The grid management system is based on an integrated platform developed by Siemens and PJM Interconnection that is able to combine a variety of applications such as energy, market and distribution network management systems together. "The system's open architecture is its strength. At low expense, it integrates not just new applications but old ones as well," says Ravi Pradhan, Vice President of Technology Strategy at the Siemens Energy Management Division in Minneapolis. "That way, solutions that are already available can be included, while operating two control rooms at the same time increases the grid's safety, especially in grid-wide emergency situations like a hurricane."

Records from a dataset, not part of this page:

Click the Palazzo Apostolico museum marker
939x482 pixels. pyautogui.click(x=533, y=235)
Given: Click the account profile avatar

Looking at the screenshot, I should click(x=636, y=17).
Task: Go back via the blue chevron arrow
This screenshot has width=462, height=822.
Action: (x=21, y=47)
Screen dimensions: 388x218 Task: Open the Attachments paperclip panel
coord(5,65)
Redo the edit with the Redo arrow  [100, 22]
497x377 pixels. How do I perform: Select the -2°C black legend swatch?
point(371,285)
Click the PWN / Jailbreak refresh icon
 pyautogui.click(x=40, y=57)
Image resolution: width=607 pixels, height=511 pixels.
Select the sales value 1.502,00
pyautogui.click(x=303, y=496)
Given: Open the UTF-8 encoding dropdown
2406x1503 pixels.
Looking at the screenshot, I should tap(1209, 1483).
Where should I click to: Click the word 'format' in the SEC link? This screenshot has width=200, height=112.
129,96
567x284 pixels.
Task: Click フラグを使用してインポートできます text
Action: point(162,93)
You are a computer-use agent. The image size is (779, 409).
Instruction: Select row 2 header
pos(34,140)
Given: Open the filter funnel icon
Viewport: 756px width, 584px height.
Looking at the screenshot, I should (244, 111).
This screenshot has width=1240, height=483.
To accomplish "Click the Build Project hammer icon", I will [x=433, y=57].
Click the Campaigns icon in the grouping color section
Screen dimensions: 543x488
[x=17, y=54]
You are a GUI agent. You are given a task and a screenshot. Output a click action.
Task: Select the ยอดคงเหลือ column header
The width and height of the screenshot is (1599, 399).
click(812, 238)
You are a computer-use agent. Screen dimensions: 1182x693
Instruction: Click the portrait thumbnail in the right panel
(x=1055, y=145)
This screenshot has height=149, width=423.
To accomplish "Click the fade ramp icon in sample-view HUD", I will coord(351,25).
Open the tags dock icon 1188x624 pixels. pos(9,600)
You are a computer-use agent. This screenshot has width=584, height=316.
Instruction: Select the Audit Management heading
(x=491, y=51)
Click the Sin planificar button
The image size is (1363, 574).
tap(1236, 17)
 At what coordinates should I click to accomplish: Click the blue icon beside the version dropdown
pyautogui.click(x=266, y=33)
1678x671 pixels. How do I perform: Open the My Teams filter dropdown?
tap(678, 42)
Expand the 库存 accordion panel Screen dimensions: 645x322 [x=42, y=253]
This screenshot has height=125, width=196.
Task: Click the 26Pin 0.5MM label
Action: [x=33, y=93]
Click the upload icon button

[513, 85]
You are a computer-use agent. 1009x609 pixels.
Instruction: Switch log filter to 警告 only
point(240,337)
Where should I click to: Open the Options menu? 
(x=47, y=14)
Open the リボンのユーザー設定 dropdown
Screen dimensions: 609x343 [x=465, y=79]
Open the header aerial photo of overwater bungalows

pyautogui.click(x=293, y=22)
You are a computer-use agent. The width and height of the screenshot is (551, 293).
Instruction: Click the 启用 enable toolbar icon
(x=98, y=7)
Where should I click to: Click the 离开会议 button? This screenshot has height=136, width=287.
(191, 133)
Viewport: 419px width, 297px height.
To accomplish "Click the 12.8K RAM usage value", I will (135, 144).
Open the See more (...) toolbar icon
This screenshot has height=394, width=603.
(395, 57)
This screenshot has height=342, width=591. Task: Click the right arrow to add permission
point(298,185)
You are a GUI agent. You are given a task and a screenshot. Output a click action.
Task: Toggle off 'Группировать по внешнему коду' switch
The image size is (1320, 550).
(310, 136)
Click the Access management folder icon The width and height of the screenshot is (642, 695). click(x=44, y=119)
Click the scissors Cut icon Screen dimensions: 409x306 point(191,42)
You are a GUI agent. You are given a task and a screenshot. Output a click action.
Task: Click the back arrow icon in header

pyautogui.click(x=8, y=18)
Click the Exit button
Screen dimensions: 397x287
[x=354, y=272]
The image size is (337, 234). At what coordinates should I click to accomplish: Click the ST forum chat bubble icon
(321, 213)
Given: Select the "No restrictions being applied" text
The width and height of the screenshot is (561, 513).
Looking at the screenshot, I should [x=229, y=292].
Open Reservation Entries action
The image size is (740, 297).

Intelligent Robustness the Order of the Day

But it's not just the interregional power grid that needs to be more robust – so does the local grid in New York City. After the destruction from Hurricane Sandy – more than a million New Yorkers were left without power for days – power utility Con Edison has been implementing a billion-dollar-plus plan since 2013 to enhance the resilience of the city's grid against extreme weather events by 2017. For example, it's protecting power plants, substations and switchgear with higher dams, protective walls and reinforced doors. Robust power poles are being raised, monitoring sensors will be installed in the grid, and overhead lines for critical facilities such as police and fire departments, hospitals, pharmacies and supermarkets will be re-laid underground.

With help from Siemens, in the summer of 2015 Con Edison also started up a new automation system for two distributor networks in Manhattan. The networks can be split up into a total of four sub-networks in a fraction of a second if they are in a danger of being flooded. If a disruption occurs – for example, if a substation explodes, as happened during Sandy at the eastern end of 14th Street in Manhattan – the incident is isolated. It cannot ripple through the rest of the network.

This cutoff is handled by way of a number of centrally controlled switching stations. Con Edison's two distribution networks in Lower Manhattan have 44 such stations installed underground. Once the control room triggers the separation, as many as 20 switches are simultaneously activated within milliseconds. The challenge is to actuate such a large number of switches, distributed all over the network, almost simultaneously. To meet this goal, the system relies on a redundantly designed, fiber-optic network.

Before this automated switching system entered service, the entire solution was tested at Siemens to ensure that it could handle the required simultaneous switching speeds. It was a success. "This is the first time synchronous switching has been established in a distribution system," says Andre Smit, Chief Engineer for the Siemens Energy Management Division in Wendell, North Carolina. When the next storm comes along, he says, the southeast corner of Manhattan – which includes Wall– can be isolated if necessary from the rest of the city as fast as lightning.